Entre as principais garantias legais a trabalhadores resgatados no país está o pagamento de três parcelas do seguro-desemprego, equivalentes a um salário mínimo cada, logo após o resgate, além de indenizações requeridas por meio de processos judiciais e acordos firmados entre MPT e empresas flagradas com trabalho escravo.
“Essa visão de que as instituições cumprem o seu papel fazendo o resgate dos trabalhadores e pagando o seguro desemprego é muito limitada. Só com isso você não completa o ciclo”, avalia Jorge Souto Maior, chefe do Departamento de Direito do Trabalho e da Seguridade Social da Universidade de São Paulo (USP) e desembargador do Tribunal do Trabalho da 15º Região.
O jurista afirma que, enquanto os empregadores não são devidamente responsabilizados, “o Estado mantém essas pessoas na mesma condição social e econômica que as levaram a aceitar trabalhar naquelas condições”.
Alguns meses após receberem o seguro desemprego em 2012, Ântonio e Adailton se reencontraram em outra fazenda que submetia trabalhadores a formas análogas às de escravidão, em São Francisco do Brejão (MA), onde foram resgatados pela fiscalização menos de um ano depois.
Hoje, com os “bicos” que conseguem na região, os dois ganham cerca de R$ 50 pelo dia todo de trabalho, geralmente em diárias de pedreiro, carregamentos de carga, roço de juquira, ou peneiração de areia para a construção civil. Assim, eles integram mais uma estatística do Maranhão, que abriga o maior percentual de trabalhadores informais do país, com 64,3% da população total ocupada em serviços sem carteira assinada ou registro de CNPJ. Dessas, 65,9% são pessoas negras e pardas, segundo um levantamento divulgado no ano passado pelo IBGE.
Dados divulgados em 2018 pela OIT (Organização Internacional do Trabalho) e pelo MPT (Ministério Público do Trabalho) indicam que, entre 2003 e 2017, 613 pessoas foram resgatadas de trabalho análogo ao de escravo ao menos duas vezes no país. Porém, conforme a OIT, esses registros estão subdimensionados.
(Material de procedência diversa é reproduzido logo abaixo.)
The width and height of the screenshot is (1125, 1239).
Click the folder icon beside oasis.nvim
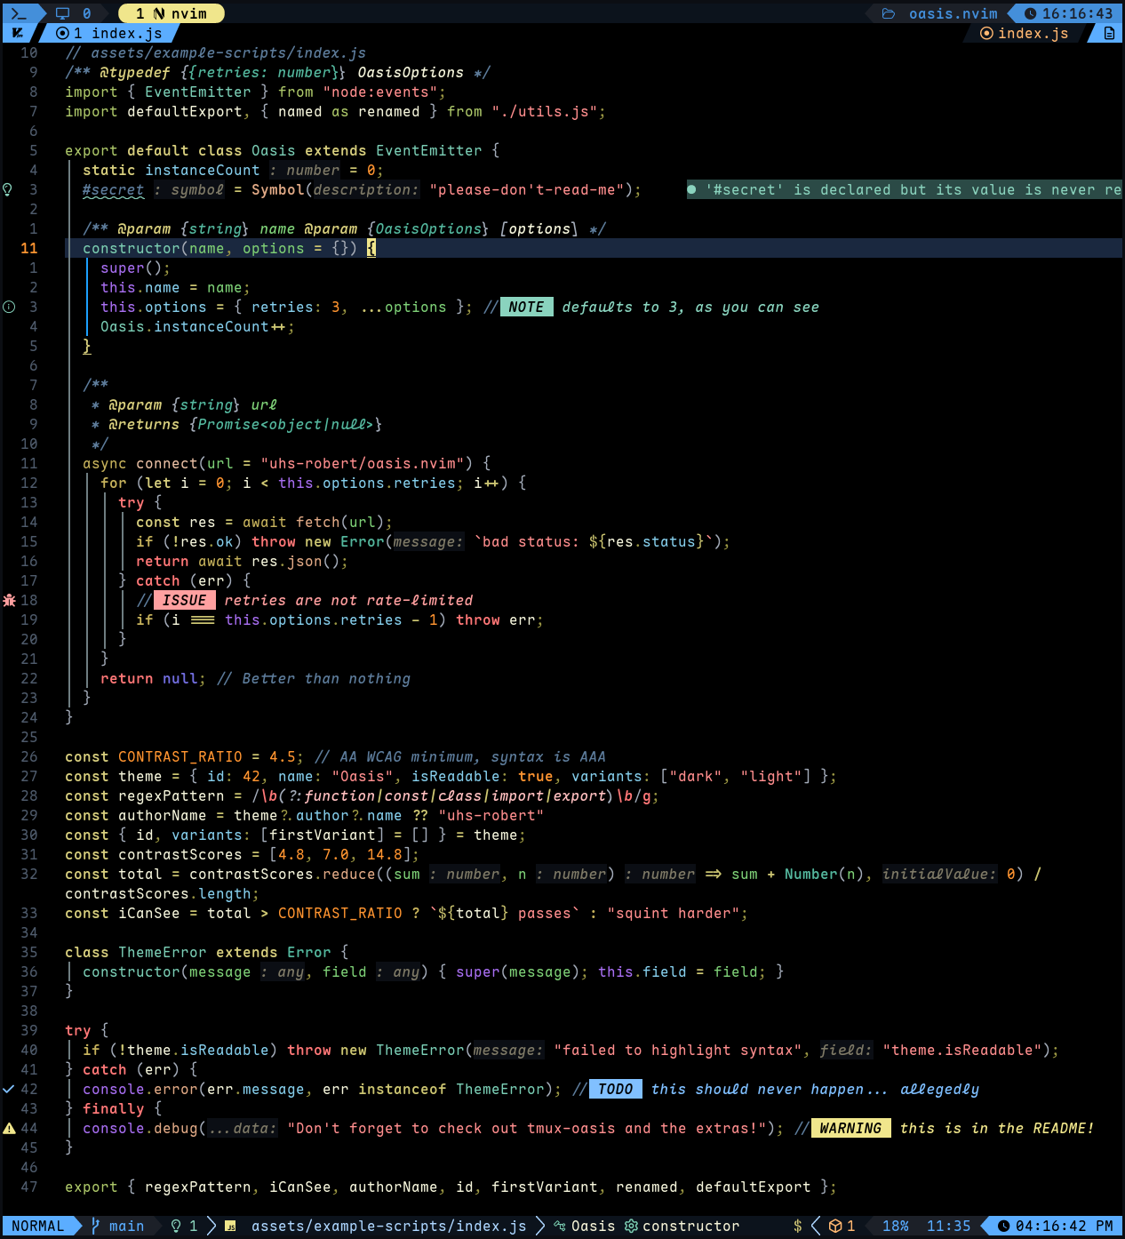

Nos últimos anos, o MTE (Ministério do Trabalho e Emprego) assume não monitorar estatisticamente esses casos. Em resposta à solicitação da reportagem via Lei de Acesso à Informação (LAI), a pasta afirma que não existem dados oficiais sobre o número de trabalhadores resgatados mais de uma vez, pois “os sistemas disponíveis atualmente permitem cruzamento de dados em algum nível”, mas “existem inconsistências que poderiam levar a erros de resultados”.
Empregadores reincidentes
Segundo dados do próprio MTE, solicitados por meio da LAI, o fator de reincidência também está presente entre as partes responsáveis pelos casos de escravidão contemporânea.
Conforme a pasta, de 1997 a 2023, ao menos 228 estabelecimentos empresariais foram flagrados mais de uma vez — de duas a quatro ocasiões distintas — com práticas de trabalho escravo. A maioria (180) são fazendas e 48 estão no Maranhão, que é o segundo estado brasileiro com o maior número de empregadores reincidentes, atrás apenas do Pará.
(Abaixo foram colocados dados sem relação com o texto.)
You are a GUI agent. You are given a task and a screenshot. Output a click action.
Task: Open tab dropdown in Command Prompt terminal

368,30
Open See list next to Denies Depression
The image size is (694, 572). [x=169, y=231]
Segundo a pesquisa intitulada “Raio-x das ações judiciais de trabalho escravo”, da Universidade Federal de Minas Gerais, apenas 4,2% dos empregadores acusados por trabalho escravo foram condenados em tribunais de segunda instância, onde não cabem mais recursos ao réu.
Durante o seminário promovido pelo Conselho Nacional de Justiça (CNJ) em junho deste ano, o jurista declarou: “Qual seria, então, a repercussão criminal do trabalho escravo? É próximo de zero. No sistema de Justiça Criminal brasileiro, ele funciona como uma tarrafa furada, aquela rede de pescar que tem furos e, por esses furos, só os grandes peixes fogem”.